Boiron
- Type: Public
- Traded as: Euronext: BOI CAC Small
- Industry: Alternative medicine
- Founded: 7 June 1932; 94 years ago
- Founders: Jean Boiron Henri Boiron
- Headquarters: Messimy, France
- Area served: worldwide
- Key people: Valérie Poinsot (CEO)
- Revenue: 604 million € (2018)
- Net income: 57.4 million € (2018)
- Number of employees: 3,723
- Website: www.boiron.fr

= Boiron =

French manufacturer of homeopathic products

Boiron (/fr/) is a manufacturer of homeopathic products, headquartered in France and with an operating presence in 59 countries worldwide. It is the largest manufacturer of homeopathic products in the world. In 2004, it had a workforce of 2,779 and turnover of € 313 million. It is a member of the CAC Small stock index.

In June 2005, the firm acquired Dolisos Laboratories, then the world's second largest manufacturer of homeopathic preparations.

Products of Boiron include mono- (Hahnemanian) and poly-preparations, which Boiron refer to as "proprietary drugs".
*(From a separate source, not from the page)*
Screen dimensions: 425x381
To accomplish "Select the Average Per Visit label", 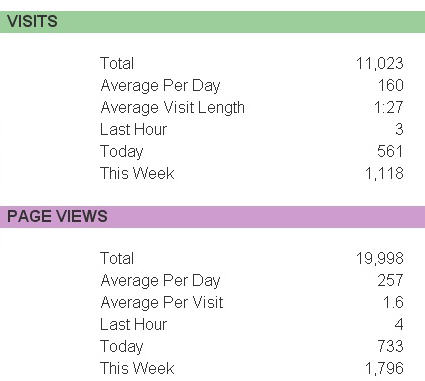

Homeopathy is a pseudoscience with no evidence of effectiveness for stated claims or plausible mechanism of medicinal effect, and several class action lawsuits have been filed on behalf of consumers claiming that Boiron's homeopathic products, including Children's Coldcalm and Oscillococcinum, are useless and Boiron's marketing of these products is deceptive.

==Controversies==
===Samuele Riva===
Samuele Riva, an Italian blogger, wrote an article about the implausibility of homeopathy, including images of Boiron's products. The company sent a letter to the Internet provider of the blog, but the result was a backlash in favor of freedom of speech.

===Lawsuits===
The non-profit educational organizations Center for Inquiry (CFI) and the associated Committee for Skeptical Inquiry (CSI) have petitioned the U.S. Food and Drug Administration (FDA), criticizing Boiron for misleading labeling and advertising of Oscillococcinum. "One petition complains that Boiron's packaging for Oscillococcinum lists the alleged active ingredient – duck liver and heart – in Latin only. Another petition complains that Boiron's web ad for this product implies that it has received FDA approval." Ronald Lindsay, CFI and CSI president and chief executive officer, contends, "If Boiron is going to sell snake oil, the least they can do is use English on their labels."

A class action against Boiron, filed in 2011 on behalf of "all California residents who purchased Oscillo at any time within the past four years", charged that Boiron "falsely advertises that Oscillo has the ability to cure the flu because it contains an active ingredient it claims is proven to get rid of flu symptoms in 48 hours." The lawsuit also stated that the listed active ingredient in Oscillococcinum (Oscillo) "is actually Muscovy Duck Liver and Heart ... and has no known medicinal quality." A settlement was reached, with Boiron denying any wrongdoing. As part of the settlement, Boiron agreed to make specific changes to its marketing, including adding to their packaging notices like "These 'Uses' have not been evaluated by the Food and Drug Administration" and "C, K, CK, and X are homeopathic dilutions."

While the sector is in crisis following the cessation of reimbursement of homeopathic preparations by social security decided by the Minister of Health Agnès Buzyn, the Boiron group announced that its factory at Montrichard, in Loir-et-Cher had failed to find a buyer. Consequently, the site, which employed approximately 80 people, closed on December 31, 2021.